Data modelling for programmers

This article is for anyone, but is mostly aimed at people who have done some programming and now want to tackle data modelling – things like designing tables in a database.

When you start data modelling, you eventually hit the unavoidable problem that real life is big and messy. I have found two tactics to be useful for dealing with this:

Draw a boundary around part of the world, and say that you don’t care about anything outside the boundary;
Acknowledge that there will be some things that fall within the boundary that you won’t bother with either, because they’re special cases that would make your model more complex than you’d like.

The core of data modelling is thinking about things and the relationship between the things. So, when you start trying to make sense of a mess of data, ask two questions:

What are the distinct and important kinds of thing that I need to worry about?
What are the relationships between those things?

Along the way, a couple of tools will prove useful that you’re possibly already familiar with from programming:

In data modelling, the first one is sometimes expressed as one fact, one place.

We could look at an example where we create things from scratch, but I think it will be simpler for this article to improve something that already exists. Imagine a spreadsheet that holds info about cars and their owners. We could be creating a spreadsheet that is better structured, or we could be translating this into tables in a database. There’s actually very little difference, and the same principles apply. I will assume we’re creating a database, but if you prefer to think in terms of spreadsheets, then substitute sheet or tab each time you see table below.

A spreadsheet with columns called: manufacturer, model, colour, registration, owner and address.

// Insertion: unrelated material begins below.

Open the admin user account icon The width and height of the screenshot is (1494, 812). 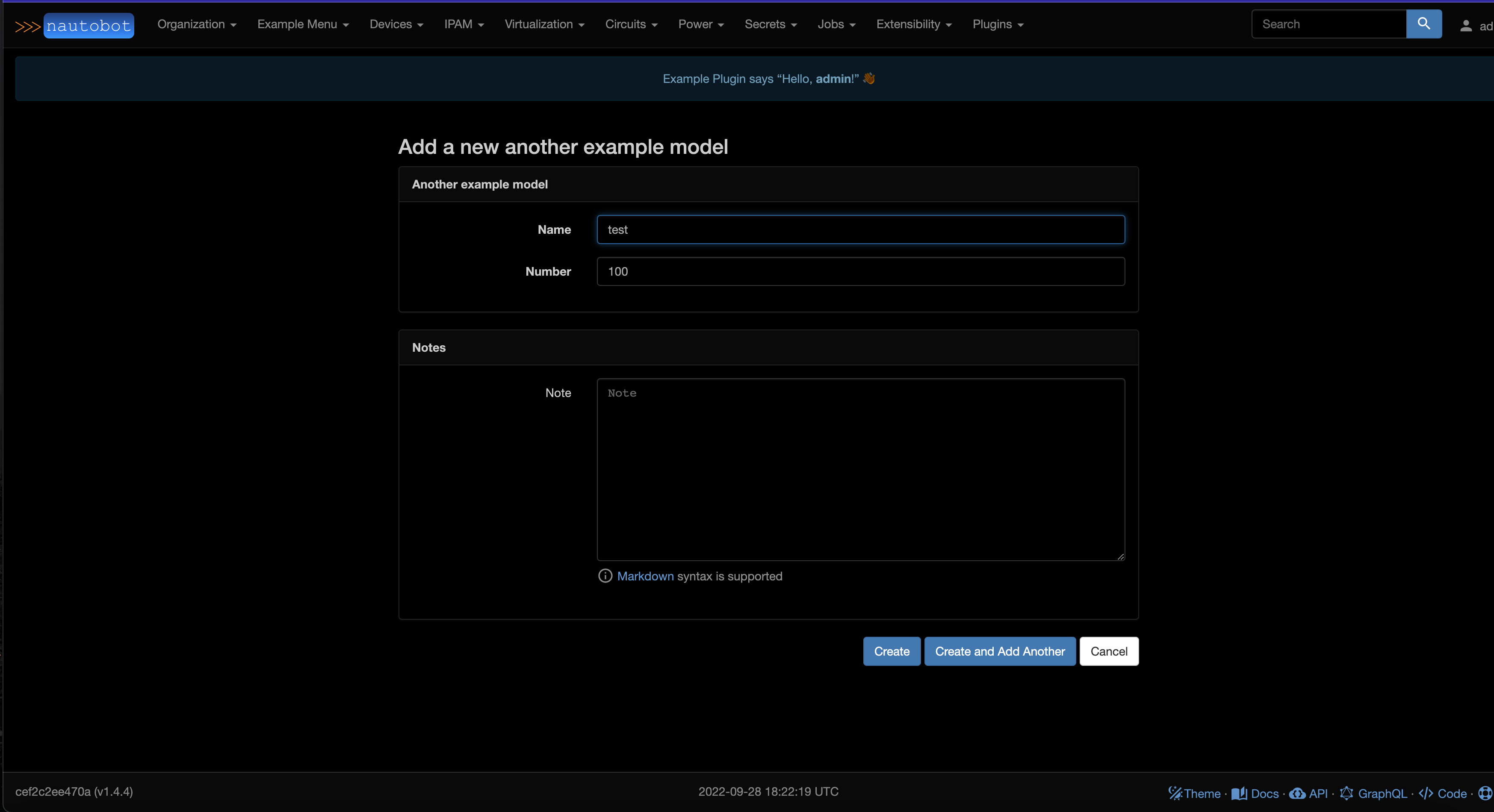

At the highest level there are two kinds of thing, plus a relationship between them:

Cars
People

A way to tell that things aren’t as they should be is by reviewing this as you would review code:

Don’t repeat yourself – there are many times that exactly the same information is given, for instance the address of someone who owns more than one car, which means that someone moving house would need the new address recording in many places;
One reason to change – the structure of this table would need to change if we changed what we stored about: cars, people or the relationship between them.

So we will split this into a Car table and a Person table, and then link them together.

Car

Manufacturer
Model
Colour
Registration

Person

Name
Address

It’s nearly always a good idea to define a primary key for a table, which is mostly so that you have a defined way of referring to a given row in the table. It also helps to rule out duplicates – the database will stop a row from having the same value for its primary key as a row already in the table.

In these cases it’s straightforward – we will add CarId and PersonId. They don’t have any meaning in the outside world, but we will soon use them to help one bit of the database to refer to another bit. So the tables will now look like this (with primary keys in red):

Car

CarId
Manufacturer
Model
Colour
Registration

Person

PersonId
Name
Address

Relationships can vary, depending on how many of the things on one side of the relationship go with how many of the things on the other. We don’t usually care that it’s e.g. 16 rather than 17, and instead the important options are just: 0, 1, many.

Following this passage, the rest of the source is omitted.